— PETUNJUK TUGAS —
(1) Tulis ulang sebagian berita tentang penilaian YLBHI terhadap pemerintahan Jokowi, mulai dari kata-kata "YLBHI: Jokowi Otoriter" dan berhenti setelah "VOA News, Senin(15/6).", dengan mengganti "YLBHI" menjadi "LBH Indonesia".
(2) Lanjutkan berita tentang penilaian YLBHI terhadap pemerintahan Jokowi, mulai setelah kalimat terakhirnya.

YLBHI: Jokowi Otoriter
10Berita, Yayasan Lembaga Bantuan Hukum Indonesia (YLBHI) menilai selama memimpin Indonesia, pemerintahan Presiden Joko Widodo atau Jokowi otoriter. Pola kebijakan yang ditempuh selama kepemimpinan Jokowi juga menghambat kebebasan masyarakat sipil.
“Ada tiga pola kebijakan yang menandakan pemerintahan Joko Widodo otoriter. Ketiga pola itu, menghambat kebebasan sipil, mengabaikan hukum yang berlaku, dan berwatak represif serta mengedepankan pendekatan keamanan,” kata Ketua YLBHI Asfinawati, seperti dilansir VOA News, Senin(15/6).
Asfinawati menambahkan, YLBHI mencatat ada 27 kebijakan pemerintah yang bersifat otoriter sejak 2014 sampai 2020. Salah satunya adalah peraturan pemerintah mengenai pengupahan yang bertentangan dengan Undang-undang Ketenagakerjaan pada 2015.
“Juga Perppu Ormas yang akhirnya menjadi Undang-undang Ormas yang bisa membubarkan organisasi masyarakat tanpa pengadilan,” kata Asfinawati dalam diskusi online “Tanda-tanda Otoritarianisme Pemerintah”, Ahad (14/6).
Pemerintah Jokowi juga melemahkan partai oposisi dengan melawan putusan Mahkamah Agung, menggunakan pasal makar secara sembarangan oleh kepolisian, dan mengembalikan dwi fungsi aparat pertahanan.
“Pasal makar digunakan secara sembarangan oleh polisi,” katanya.
YLBHI juga menyoroti Dwi Fungsi ABRI. Asfinawati mengatakan, TAP MPR NO VI/2020 telah menyebut dwi fungsi ABRI menyebabkan penyimpangan peran dan fungsi TNI dan Polri, yang mengakibatkan demokrasi tidak berkembang.

— BAGIAN DATA —
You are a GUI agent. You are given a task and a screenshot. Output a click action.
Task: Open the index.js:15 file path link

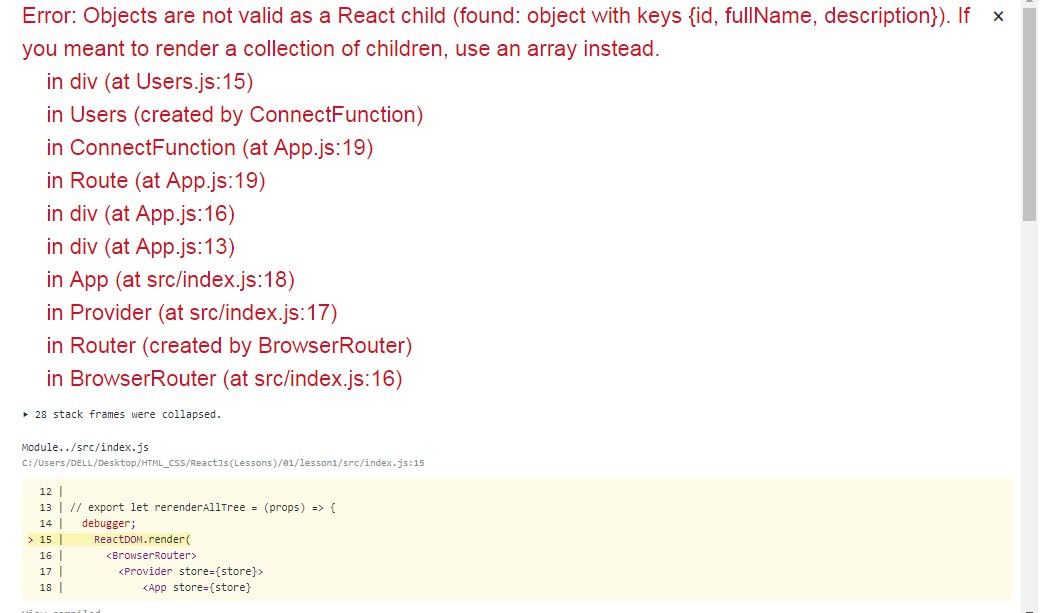(x=223, y=463)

— HASIL PER TUGAS —
(1)
LBH Indonesia: Jokowi Otoriter
10Berita, Yayasan Lembaga Bantuan Hukum Indonesia (LBH Indonesia) menilai selama memimpin Indonesia, pemerintahan Presiden Joko Widodo atau Jokowi otoriter. Pola kebijakan yang ditempuh selama kepemimpinan Jokowi juga menghambat kebebasan masyarakat sipil.
“Ada tiga pola kebijakan yang menandakan pemerintahan Joko Widodo otoriter. Ketiga pola itu, menghambat kebebasan sipil, mengabaikan hukum yang berlaku, dan berwatak represif serta mengedepankan pendekatan keamanan,” kata Ketua LBH Indonesia Asfinawati, seperti dilansir VOA News, Senin(15/6).

(2)
“Jadi setidak-tidaknya ada 30 MoU dengan berbagai kementerian. Dan itu tidak masuk akal. Misalnya, ada 8 kepala dinas pertanian menandatangani MoU upaya percepatan pelaksanaan cetak sawah bersama TNI pada 29 Maret 2019,” katanya.
YLBHI mendesak pemerintah mencabut kebijakan-kebijakan yang tidak sesuai hukum dan tidak mengeluarkan kebijakan serupa pada masa mendatang. Selain itu, ia meminta DPR menjalankan fungsi pemerintahan sesuai fungsi dan tugasnya.
Ketua PP Muhammadiyah Busyro Muqoddas menyebut kebijakan-kebijakan yang otoriter terjadi di antaranya yaitu dwi fungsi aparat dan kriminalisasi warga yang mengkritik pemerintah.
“Ada Undang-undang Ormas, UU Terorisme, UU ITE dan politisasi Polri, dan akhir-akhir ini TNI. (Itu) Berarti pengulangan era orde baru. Kalau dulu TNI sudah berhasil dibersihkan dari dwi fungsi. Sekarang multifungsi dilakukan Polri,” kata Busyro.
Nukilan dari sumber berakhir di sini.